In 1966, she began to use some color, varying in depth and tone. After visiting Egypt in the early 1980s and seeing colorful hieroglyphics, Riley incorporated more color into her work, which was painted in three distinctive patterns. The first pattern was the use of very thin vertical stripes as seen in “Delos” 1983 and “Blue Return” 1984. The second consisted of paintings whose vertical orientation was disrupted by diagonal bars – sometimes in layers of colorful diamonds, such as ”Between” 1989. The third technique, made after 1998, was her use of interlocking waves where the verticals and diagonals are complemented by round and gently curved shapes. Here the forms are larger and the number of colors smaller, which brings a sense of calm to the composition.
Riley has been using scissors for some time now, and the placement of the cutouts comes before the actual painting. In her wall painting “Arcadia 3, 2009/2011” Riley combines her use of cutouts with a restricted palette.

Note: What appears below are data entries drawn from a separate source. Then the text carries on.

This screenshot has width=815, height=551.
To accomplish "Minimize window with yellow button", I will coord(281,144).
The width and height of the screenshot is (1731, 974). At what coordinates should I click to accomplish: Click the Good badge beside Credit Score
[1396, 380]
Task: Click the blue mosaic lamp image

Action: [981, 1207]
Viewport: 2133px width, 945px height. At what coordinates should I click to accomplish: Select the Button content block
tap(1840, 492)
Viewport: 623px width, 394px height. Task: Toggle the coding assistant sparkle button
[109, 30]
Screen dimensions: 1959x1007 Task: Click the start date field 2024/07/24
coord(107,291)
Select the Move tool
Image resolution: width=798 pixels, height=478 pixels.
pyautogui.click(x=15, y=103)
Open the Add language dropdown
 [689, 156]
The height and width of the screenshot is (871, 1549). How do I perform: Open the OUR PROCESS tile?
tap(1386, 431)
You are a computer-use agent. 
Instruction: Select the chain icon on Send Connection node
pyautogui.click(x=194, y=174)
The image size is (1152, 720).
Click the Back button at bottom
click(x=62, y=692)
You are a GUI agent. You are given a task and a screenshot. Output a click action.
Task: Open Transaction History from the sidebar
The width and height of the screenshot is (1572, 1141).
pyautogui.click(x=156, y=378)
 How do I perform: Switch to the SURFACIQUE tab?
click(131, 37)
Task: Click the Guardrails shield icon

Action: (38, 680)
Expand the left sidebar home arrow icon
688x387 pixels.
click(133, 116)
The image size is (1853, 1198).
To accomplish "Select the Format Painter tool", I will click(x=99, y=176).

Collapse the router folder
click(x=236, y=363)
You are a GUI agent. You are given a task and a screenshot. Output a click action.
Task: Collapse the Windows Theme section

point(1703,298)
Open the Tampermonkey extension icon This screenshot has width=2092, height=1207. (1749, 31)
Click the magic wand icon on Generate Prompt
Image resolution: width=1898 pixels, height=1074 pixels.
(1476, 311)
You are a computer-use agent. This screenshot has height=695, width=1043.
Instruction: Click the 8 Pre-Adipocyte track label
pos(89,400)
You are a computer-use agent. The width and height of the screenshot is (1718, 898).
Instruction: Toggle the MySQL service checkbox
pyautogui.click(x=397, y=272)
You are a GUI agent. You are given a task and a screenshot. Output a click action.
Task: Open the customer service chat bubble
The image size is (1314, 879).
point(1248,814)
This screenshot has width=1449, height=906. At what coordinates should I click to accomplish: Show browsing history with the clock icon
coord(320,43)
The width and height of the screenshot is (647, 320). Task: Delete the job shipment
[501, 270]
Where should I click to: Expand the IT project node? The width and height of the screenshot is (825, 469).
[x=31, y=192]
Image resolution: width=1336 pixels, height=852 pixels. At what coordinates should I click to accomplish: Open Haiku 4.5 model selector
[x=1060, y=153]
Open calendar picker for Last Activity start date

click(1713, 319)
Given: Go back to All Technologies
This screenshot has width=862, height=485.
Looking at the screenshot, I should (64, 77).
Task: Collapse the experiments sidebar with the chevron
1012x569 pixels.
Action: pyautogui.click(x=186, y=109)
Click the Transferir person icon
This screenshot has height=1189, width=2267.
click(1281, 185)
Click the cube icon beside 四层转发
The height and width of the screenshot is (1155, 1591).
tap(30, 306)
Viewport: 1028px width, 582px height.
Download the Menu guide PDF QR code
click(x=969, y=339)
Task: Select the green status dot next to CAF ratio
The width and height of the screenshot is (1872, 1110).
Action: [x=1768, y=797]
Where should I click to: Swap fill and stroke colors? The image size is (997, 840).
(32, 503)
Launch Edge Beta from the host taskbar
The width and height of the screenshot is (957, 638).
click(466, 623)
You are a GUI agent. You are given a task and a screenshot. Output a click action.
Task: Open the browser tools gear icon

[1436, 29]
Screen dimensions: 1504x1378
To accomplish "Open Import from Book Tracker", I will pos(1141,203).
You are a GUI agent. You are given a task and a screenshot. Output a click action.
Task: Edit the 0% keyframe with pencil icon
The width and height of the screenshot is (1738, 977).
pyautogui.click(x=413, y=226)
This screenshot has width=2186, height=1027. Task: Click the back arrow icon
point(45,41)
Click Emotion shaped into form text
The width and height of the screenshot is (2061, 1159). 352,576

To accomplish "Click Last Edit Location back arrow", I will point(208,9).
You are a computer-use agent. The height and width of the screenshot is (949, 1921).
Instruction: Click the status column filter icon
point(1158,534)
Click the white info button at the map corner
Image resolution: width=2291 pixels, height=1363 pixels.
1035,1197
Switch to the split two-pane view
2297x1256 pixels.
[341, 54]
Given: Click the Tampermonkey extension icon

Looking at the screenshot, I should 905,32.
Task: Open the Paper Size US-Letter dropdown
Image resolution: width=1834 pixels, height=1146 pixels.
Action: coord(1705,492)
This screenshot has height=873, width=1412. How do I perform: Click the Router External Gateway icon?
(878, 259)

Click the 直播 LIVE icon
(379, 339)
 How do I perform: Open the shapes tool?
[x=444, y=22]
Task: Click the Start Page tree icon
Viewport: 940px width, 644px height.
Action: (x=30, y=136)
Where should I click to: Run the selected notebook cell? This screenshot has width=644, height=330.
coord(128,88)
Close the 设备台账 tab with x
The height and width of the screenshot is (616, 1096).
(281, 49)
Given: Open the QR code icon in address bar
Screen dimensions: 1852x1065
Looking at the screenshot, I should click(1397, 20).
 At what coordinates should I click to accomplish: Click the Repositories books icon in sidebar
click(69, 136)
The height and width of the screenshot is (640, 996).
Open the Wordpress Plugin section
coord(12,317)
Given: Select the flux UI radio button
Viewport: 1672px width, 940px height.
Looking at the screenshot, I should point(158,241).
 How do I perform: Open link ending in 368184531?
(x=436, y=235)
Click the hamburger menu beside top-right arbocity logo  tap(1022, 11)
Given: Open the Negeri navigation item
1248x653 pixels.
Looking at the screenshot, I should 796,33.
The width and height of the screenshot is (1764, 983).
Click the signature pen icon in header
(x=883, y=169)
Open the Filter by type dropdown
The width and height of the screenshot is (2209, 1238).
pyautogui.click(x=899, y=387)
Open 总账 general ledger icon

The actual painting was done by her assistants so that Riley could achieve detachment from the work.
In 1968, Riley represented Great Britain at the Venice Biennale where she was the first British contemporary painter and the first woman to be awarded the International Prize for painting. In 2003, Tate Britain organized a major retrospective of her work. She has had several retrospective shows in galleries in London and New York.